My multiprocessor (YBW) implementation follows Feldmann's thesis of
1993, see
http://wwwcs.uni-paderborn.de/fachberei ... nn_phd.pdf
That means, even though I work on one computer only, I
implemented virtual messaging. Threads send messages requesting work,
send results etc. This way, we can chose where to split, narrow
windows etc.
It took some time to fully implement this. Feldmann did not say much
how to adapt to scout searches, search window changes such as bad
pruning etc. Also I found it necessary to send receipts for many
messages in order to sync properly. And you have to avoid message
floods. But as you know it works and scales well now.

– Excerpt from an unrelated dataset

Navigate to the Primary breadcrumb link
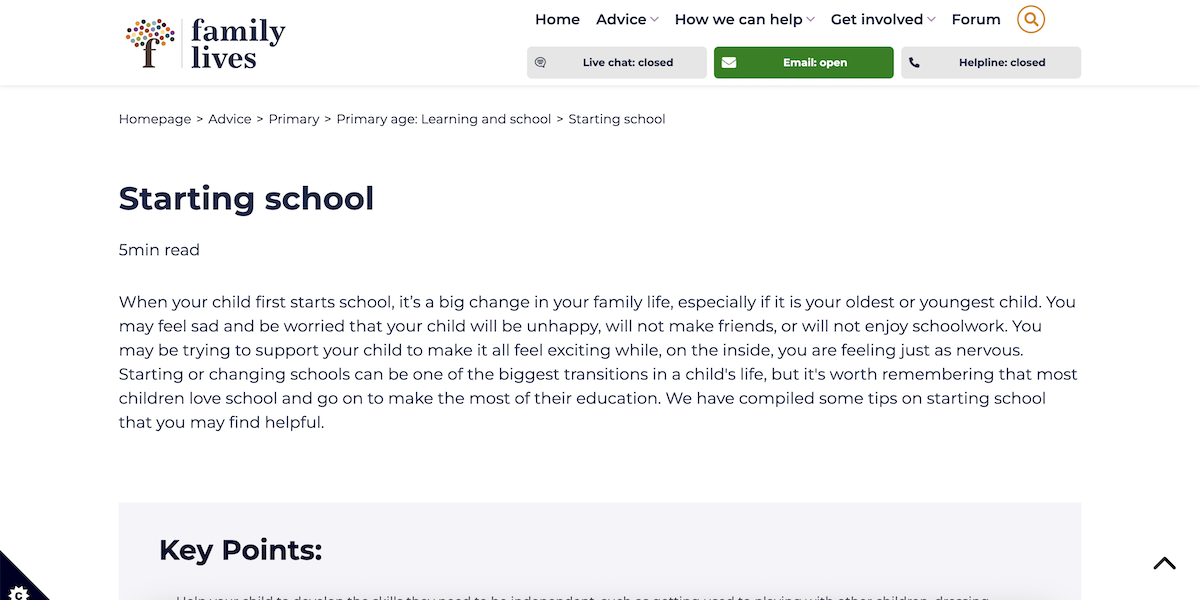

I have some ideas how to improve selection of split points. Splitting
as close to the root as possible is not everything. But these ideas
are not yet well formulated, let alone implemented or tested.
Suppose we have three threads. Thread 1 is master, thread 2 is slave
of thread 1. When thread 3 is idle, it is most likely better to ask
thread 1 for work then to ask thread 2 for work. In general, every
thread should have a counter how many split points of the global
search tree there are before the current node. Work requests should go
the the thread(s) that has (have) the fewest.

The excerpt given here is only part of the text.